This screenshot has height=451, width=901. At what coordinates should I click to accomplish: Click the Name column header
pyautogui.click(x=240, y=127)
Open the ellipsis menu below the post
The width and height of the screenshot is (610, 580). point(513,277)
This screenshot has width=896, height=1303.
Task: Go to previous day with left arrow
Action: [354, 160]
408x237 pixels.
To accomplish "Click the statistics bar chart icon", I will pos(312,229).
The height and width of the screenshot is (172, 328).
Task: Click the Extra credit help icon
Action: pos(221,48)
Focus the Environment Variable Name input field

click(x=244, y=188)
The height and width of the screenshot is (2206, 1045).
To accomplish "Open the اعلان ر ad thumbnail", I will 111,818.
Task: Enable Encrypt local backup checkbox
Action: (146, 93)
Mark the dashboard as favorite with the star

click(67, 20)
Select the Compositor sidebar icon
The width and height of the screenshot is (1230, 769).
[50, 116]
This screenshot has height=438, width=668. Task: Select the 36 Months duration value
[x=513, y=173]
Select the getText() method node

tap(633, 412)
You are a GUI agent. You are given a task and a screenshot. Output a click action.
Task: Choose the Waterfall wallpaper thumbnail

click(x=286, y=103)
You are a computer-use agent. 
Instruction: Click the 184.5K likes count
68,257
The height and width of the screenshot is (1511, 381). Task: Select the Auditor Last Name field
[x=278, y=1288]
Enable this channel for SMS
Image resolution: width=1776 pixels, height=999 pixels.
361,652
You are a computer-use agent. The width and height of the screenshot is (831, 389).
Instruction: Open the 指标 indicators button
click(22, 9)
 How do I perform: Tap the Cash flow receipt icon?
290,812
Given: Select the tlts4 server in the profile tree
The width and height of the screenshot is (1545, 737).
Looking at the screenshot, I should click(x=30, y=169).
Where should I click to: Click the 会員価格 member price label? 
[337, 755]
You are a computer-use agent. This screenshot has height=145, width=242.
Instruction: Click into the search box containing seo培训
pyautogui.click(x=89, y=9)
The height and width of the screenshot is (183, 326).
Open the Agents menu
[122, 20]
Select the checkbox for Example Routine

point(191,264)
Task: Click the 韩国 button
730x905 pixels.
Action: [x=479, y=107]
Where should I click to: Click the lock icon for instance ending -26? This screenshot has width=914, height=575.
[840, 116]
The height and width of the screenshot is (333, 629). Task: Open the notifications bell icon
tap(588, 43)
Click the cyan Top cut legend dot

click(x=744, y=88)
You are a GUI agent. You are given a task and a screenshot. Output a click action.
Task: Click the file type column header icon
◇ ◇ ◇ ◇
# Problem to solve
Start with the line above that contains "Focus the Environment" and stop after the line that contains "The height and width of the screenshot is (2206, 1045).". Output those lines exactly, and only those.

# Reply
Focus the Environment Variable Name input field

click(x=244, y=188)
The height and width of the screenshot is (2206, 1045).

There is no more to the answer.